Similarly, we create an OutConv layer which represents the output. Our output now expects a set of coordinates representing the bounding box and the classification scores for each of our 21 classes (20 + background).

class OutConv(nn.Module):
    def __init__(self, k, nin, num_classes, bias):
        super().__init__()
        self.k = k
        self.oconv1 = nn.Conv2d(in_channels=nin, out_channels=((num_classes) * k), kernel_size=3, padding=1, bias=True)
        self.oconv2 = nn.Conv2d(nin, 4*k, 3, padding=1, bias=True)        
        
        
    def forward(self, x, debug=False):        
        _classes = self.oconv1(x)
        _coords = self.oconv2(x)
        if debug: print(f'[OutConv]: classes: {_classes.shape}, coords: {_coords.shape}')
                  
        classes = flatten_conv(_classes, self.k)
        coords = flatten_conv(_coords, self.k)
        if debug: print(f'[OutConv] Flattened classes: {classes.shape} Flattened coords: {coords.shape}')
            
        return [classes, coords]

We create 2 Conv2d layers which return the num_classes sized activations and 4*k sized activations.

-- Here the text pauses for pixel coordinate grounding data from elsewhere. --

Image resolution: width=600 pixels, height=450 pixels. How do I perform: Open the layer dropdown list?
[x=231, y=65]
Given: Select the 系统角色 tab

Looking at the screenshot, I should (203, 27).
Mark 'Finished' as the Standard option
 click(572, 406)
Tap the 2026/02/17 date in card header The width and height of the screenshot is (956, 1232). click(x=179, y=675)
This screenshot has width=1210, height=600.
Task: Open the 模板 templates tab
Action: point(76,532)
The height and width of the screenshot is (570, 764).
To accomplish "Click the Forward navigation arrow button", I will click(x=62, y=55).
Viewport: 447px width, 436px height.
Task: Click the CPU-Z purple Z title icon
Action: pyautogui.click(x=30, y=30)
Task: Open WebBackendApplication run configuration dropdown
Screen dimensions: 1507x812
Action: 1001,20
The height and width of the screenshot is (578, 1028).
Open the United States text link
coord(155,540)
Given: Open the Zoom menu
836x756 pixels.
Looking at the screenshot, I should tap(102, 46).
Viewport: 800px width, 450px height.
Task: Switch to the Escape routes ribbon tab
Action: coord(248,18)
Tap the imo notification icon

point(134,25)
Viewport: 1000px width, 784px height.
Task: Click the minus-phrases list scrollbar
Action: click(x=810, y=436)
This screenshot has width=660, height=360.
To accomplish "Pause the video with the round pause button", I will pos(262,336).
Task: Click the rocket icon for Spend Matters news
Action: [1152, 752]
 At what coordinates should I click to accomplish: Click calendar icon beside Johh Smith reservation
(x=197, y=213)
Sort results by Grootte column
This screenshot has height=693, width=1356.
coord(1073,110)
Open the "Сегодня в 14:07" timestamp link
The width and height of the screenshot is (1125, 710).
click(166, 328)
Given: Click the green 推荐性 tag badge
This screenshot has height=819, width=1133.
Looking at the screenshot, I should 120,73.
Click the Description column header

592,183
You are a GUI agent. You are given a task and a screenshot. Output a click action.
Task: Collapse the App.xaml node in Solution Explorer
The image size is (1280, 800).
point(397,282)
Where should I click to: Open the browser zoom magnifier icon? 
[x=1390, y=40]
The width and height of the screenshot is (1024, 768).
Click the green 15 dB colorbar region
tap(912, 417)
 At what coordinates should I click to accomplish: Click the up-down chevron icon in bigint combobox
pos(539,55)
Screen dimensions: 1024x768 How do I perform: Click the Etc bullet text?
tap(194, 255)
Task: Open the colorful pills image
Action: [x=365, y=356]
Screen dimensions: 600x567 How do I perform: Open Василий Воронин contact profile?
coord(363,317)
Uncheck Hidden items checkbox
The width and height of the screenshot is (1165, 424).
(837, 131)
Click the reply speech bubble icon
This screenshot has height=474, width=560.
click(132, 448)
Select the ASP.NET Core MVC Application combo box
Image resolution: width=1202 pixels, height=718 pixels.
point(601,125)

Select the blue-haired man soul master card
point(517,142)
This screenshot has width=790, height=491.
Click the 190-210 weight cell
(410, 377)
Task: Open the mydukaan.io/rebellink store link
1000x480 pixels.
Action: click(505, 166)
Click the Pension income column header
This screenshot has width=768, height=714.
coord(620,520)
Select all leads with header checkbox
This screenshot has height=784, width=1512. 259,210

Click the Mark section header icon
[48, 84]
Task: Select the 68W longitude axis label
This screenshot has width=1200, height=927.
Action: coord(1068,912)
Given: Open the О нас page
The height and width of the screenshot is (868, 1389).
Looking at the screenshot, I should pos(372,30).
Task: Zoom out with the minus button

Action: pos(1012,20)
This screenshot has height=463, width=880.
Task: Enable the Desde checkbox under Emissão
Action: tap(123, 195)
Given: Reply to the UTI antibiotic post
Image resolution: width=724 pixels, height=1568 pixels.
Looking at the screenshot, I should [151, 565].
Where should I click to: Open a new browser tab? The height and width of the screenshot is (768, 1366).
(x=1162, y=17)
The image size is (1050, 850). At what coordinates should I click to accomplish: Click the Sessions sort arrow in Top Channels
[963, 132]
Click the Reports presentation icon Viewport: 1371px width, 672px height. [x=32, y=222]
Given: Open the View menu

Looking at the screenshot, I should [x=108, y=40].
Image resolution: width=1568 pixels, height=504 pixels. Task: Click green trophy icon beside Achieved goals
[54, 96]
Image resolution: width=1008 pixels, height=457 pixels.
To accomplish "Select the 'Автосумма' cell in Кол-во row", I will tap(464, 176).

Assuming k=1 this would make sense as we have a 4 coordinates to represent the bounding box and num_classes probabilities representing each class within a bounding box in an image.

Our forward calls something called flatten_conv which simply reshapes the output

def flatten_conv(x, k, debug=False): 
    if debug: print(f'[Flatten] Input shape {x.shape}, k={k}')        
        
    bs, num_features, row, cols = x.shape
    flattened = x.view(bs, num_features//k, -1)
    
    if debug: print(f'[Flatten-2] Flattened shape {flattened.shape}')
        
    return flattened.permute(0,2,1)

The flatten_conv method simply returns tensors after reshaping them with the permute call. This gives us a two tensors of shape 128 x 189 x 4 for coordinates and 128 x 189 x 21 for classes.

The 128 represents our batch size
The final axis which are 4 and 21 represent the coordinates and the classification probabilities.
The 189 is something we arrive at because of the architecture we chose and the anchor box resolutions we adopted.

Batch Size

One of the things that I’ve often ignored as a meaningful hyper parameter is the batch size. Here is an interesting post by Kevin Shen on how batch size and learning rates affect the training cycle. I noticed that a bs of 128 was the one that worked best for me.

Anchor Boxes

Much like before our anchor boxes are the baseline template we create upfront to detect the image category of the entity that falls within those coordinates.

We use a fairly elaborate set of bounding boxes generated by this method

def get_scaled_anchors():    
    anc_grids = [4, 2, 1]
    anc_zooms = [0.7, 1., 1.3]
    anc_ratios = [(1., 1.), (1., 0.5), (0.5, 1.)]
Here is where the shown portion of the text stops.